[TASK DATA — start]

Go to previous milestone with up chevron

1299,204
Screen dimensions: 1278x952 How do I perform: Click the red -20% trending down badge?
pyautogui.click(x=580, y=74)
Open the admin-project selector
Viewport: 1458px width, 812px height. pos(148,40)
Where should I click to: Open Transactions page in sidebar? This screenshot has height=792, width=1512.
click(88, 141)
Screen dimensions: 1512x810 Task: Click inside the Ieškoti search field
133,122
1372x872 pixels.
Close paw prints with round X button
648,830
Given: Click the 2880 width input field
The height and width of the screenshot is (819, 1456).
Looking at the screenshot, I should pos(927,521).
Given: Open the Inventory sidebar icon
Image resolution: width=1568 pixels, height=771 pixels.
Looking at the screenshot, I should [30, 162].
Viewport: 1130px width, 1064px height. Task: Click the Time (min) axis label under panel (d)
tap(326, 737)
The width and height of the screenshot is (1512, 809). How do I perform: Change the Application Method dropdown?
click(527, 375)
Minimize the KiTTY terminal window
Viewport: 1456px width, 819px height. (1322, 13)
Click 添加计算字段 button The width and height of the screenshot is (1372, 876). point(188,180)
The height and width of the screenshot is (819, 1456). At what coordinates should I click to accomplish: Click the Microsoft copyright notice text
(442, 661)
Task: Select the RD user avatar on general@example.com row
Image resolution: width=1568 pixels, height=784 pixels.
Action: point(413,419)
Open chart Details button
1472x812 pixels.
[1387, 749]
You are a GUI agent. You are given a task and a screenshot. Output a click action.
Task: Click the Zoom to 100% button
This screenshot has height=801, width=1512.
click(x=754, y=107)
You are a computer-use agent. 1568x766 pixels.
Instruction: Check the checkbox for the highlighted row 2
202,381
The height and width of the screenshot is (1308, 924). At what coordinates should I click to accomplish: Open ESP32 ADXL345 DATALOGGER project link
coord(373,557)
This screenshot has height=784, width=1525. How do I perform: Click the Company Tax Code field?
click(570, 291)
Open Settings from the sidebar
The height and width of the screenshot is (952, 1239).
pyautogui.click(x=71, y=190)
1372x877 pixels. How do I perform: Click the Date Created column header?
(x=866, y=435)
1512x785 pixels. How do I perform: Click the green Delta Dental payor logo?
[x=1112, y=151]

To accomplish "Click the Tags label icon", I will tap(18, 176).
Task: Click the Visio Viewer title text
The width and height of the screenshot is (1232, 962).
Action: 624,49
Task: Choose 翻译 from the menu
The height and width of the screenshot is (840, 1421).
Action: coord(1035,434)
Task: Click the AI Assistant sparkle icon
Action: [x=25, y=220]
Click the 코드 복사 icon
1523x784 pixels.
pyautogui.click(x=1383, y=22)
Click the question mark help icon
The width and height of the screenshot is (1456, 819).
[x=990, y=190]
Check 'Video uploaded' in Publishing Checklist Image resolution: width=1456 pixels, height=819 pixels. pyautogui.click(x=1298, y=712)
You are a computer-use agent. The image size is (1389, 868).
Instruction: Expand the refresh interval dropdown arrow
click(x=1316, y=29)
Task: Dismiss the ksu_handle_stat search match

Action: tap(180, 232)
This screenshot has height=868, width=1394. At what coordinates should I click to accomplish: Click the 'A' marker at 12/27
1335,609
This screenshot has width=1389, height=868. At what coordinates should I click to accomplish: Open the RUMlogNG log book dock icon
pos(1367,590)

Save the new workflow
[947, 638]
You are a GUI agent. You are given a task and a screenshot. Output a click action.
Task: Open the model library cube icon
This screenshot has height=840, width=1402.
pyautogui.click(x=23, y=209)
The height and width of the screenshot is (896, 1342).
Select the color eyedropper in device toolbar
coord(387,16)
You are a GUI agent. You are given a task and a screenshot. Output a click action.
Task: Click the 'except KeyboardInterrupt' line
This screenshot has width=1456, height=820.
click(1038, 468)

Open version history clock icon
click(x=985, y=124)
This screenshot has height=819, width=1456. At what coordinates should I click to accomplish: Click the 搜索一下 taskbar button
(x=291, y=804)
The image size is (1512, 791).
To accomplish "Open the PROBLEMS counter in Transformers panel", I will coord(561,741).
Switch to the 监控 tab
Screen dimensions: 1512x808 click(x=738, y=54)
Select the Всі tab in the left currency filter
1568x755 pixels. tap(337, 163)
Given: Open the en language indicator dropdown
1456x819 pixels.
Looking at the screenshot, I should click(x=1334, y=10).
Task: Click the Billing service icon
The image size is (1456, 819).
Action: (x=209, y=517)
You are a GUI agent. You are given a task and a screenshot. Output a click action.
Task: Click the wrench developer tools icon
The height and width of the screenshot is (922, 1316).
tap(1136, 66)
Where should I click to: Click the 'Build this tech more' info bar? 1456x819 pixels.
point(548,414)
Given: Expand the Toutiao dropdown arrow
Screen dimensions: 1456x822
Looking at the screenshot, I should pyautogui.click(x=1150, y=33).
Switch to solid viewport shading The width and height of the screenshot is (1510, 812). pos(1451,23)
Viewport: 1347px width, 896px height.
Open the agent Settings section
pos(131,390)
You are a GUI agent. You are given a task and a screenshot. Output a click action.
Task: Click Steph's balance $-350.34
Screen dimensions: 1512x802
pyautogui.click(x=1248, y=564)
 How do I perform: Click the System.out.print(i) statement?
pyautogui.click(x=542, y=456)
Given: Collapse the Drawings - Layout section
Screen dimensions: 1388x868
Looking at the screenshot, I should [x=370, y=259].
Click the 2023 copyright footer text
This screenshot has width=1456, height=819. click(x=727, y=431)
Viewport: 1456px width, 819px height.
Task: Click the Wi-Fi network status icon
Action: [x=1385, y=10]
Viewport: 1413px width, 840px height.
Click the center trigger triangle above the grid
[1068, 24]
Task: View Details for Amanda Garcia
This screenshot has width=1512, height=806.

[TASK DATA — finish]

- **WHAT THE TASK REQUIRES**:
Exactly reproduce every record.

- **RESULT OF THE TASK**:
Go to previous milestone with up chevron

1299,204
Screen dimensions: 1278x952 How do I perform: Click the red -20% trending down badge?
pyautogui.click(x=580, y=74)
Open the admin-project selector
Viewport: 1458px width, 812px height. pos(148,40)
Where should I click to: Open Transactions page in sidebar? This screenshot has height=792, width=1512.
click(88, 141)
Screen dimensions: 1512x810 Task: Click inside the Ieškoti search field
133,122
1372x872 pixels.
Close paw prints with round X button
648,830
Given: Click the 2880 width input field
The height and width of the screenshot is (819, 1456).
Looking at the screenshot, I should pos(927,521).
Given: Open the Inventory sidebar icon
Image resolution: width=1568 pixels, height=771 pixels.
Looking at the screenshot, I should [30, 162].
Viewport: 1130px width, 1064px height. Task: Click the Time (min) axis label under panel (d)
tap(326, 737)
The width and height of the screenshot is (1512, 809). How do I perform: Change the Application Method dropdown?
click(527, 375)
Minimize the KiTTY terminal window
Viewport: 1456px width, 819px height. (1322, 13)
Click 添加计算字段 button The width and height of the screenshot is (1372, 876). point(188,180)
The height and width of the screenshot is (819, 1456). At what coordinates should I click to accomplish: Click the Microsoft copyright notice text
(442, 661)
Task: Select the RD user avatar on general@example.com row
Image resolution: width=1568 pixels, height=784 pixels.
Action: point(413,419)
Open chart Details button
1472x812 pixels.
[1387, 749]
You are a GUI agent. You are given a task and a screenshot. Output a click action.
Task: Click the Zoom to 100% button
This screenshot has height=801, width=1512.
click(x=754, y=107)
You are a computer-use agent. 1568x766 pixels.
Instruction: Check the checkbox for the highlighted row 2
202,381
The height and width of the screenshot is (1308, 924). At what coordinates should I click to accomplish: Open ESP32 ADXL345 DATALOGGER project link
coord(373,557)
This screenshot has height=784, width=1525. How do I perform: Click the Company Tax Code field?
click(570, 291)
Open Settings from the sidebar
The height and width of the screenshot is (952, 1239).
pyautogui.click(x=71, y=190)
1372x877 pixels. How do I perform: Click the Date Created column header?
(x=866, y=435)
1512x785 pixels. How do I perform: Click the green Delta Dental payor logo?
[x=1112, y=151]

To accomplish "Click the Tags label icon", I will tap(18, 176).
Task: Click the Visio Viewer title text
The width and height of the screenshot is (1232, 962).
Action: 624,49
Task: Choose 翻译 from the menu
The height and width of the screenshot is (840, 1421).
Action: coord(1035,434)
Task: Click the AI Assistant sparkle icon
Action: [x=25, y=220]
Click the 코드 복사 icon
1523x784 pixels.
pyautogui.click(x=1383, y=22)
Click the question mark help icon
The width and height of the screenshot is (1456, 819).
[x=990, y=190]
Check 'Video uploaded' in Publishing Checklist Image resolution: width=1456 pixels, height=819 pixels. pyautogui.click(x=1298, y=712)
You are a computer-use agent. The image size is (1389, 868).
Instruction: Expand the refresh interval dropdown arrow
click(x=1316, y=29)
Task: Dismiss the ksu_handle_stat search match

Action: tap(180, 232)
This screenshot has height=868, width=1394. At what coordinates should I click to accomplish: Click the 'A' marker at 12/27
1335,609
This screenshot has width=1389, height=868. At what coordinates should I click to accomplish: Open the RUMlogNG log book dock icon
pos(1367,590)

Save the new workflow
[947, 638]
You are a GUI agent. You are given a task and a screenshot. Output a click action.
Task: Open the model library cube icon
This screenshot has height=840, width=1402.
pyautogui.click(x=23, y=209)
The height and width of the screenshot is (896, 1342).
Select the color eyedropper in device toolbar
coord(387,16)
You are a GUI agent. You are given a task and a screenshot. Output a click action.
Task: Click the 'except KeyboardInterrupt' line
This screenshot has width=1456, height=820.
click(1038, 468)

Open version history clock icon
click(x=985, y=124)
This screenshot has height=819, width=1456. At what coordinates should I click to accomplish: Click the 搜索一下 taskbar button
(x=291, y=804)
The image size is (1512, 791).
To accomplish "Open the PROBLEMS counter in Transformers panel", I will coord(561,741).
Switch to the 监控 tab
Screen dimensions: 1512x808 click(x=738, y=54)
Select the Всі tab in the left currency filter
1568x755 pixels. tap(337, 163)
Given: Open the en language indicator dropdown
1456x819 pixels.
Looking at the screenshot, I should click(x=1334, y=10).
Task: Click the Billing service icon
The image size is (1456, 819).
Action: (x=209, y=517)
You are a GUI agent. You are given a task and a screenshot. Output a click action.
Task: Click the wrench developer tools icon
The height and width of the screenshot is (922, 1316).
tap(1136, 66)
Where should I click to: Click the 'Build this tech more' info bar? 1456x819 pixels.
point(548,414)
Given: Expand the Toutiao dropdown arrow
Screen dimensions: 1456x822
Looking at the screenshot, I should pyautogui.click(x=1150, y=33).
Switch to solid viewport shading The width and height of the screenshot is (1510, 812). pos(1451,23)
Viewport: 1347px width, 896px height.
Open the agent Settings section
pos(131,390)
You are a GUI agent. You are given a task and a screenshot. Output a click action.
Task: Click Steph's balance $-350.34
Screen dimensions: 1512x802
pyautogui.click(x=1248, y=564)
 How do I perform: Click the System.out.print(i) statement?
pyautogui.click(x=542, y=456)
Given: Collapse the Drawings - Layout section
Screen dimensions: 1388x868
Looking at the screenshot, I should [x=370, y=259].
Click the 2023 copyright footer text
This screenshot has width=1456, height=819. click(x=727, y=431)
Viewport: 1456px width, 819px height.
Task: Click the Wi-Fi network status icon
Action: [x=1385, y=10]
Viewport: 1413px width, 840px height.
Click the center trigger triangle above the grid
[1068, 24]
Task: View Details for Amanda Garcia
This screenshot has width=1512, height=806.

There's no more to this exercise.